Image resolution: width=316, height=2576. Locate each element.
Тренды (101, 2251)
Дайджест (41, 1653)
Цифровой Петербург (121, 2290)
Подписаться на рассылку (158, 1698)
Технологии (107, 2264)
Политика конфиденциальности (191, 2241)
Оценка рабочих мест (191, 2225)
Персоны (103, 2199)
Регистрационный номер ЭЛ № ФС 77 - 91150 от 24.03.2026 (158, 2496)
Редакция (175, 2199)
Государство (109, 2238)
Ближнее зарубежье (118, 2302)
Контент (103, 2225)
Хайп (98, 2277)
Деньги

__________

### WHAT YOU SHOULD DO
Print exactly the stretch of lines beginning with the one that holds "Редакция (175, 2199)" and ending at the last line above.

### WRITTEN ANSWER
Редакция (175, 2199)
Государство (109, 2238)
Ближнее зарубежье (118, 2302)
Контент (103, 2225)
Хайп (98, 2277)
Деньги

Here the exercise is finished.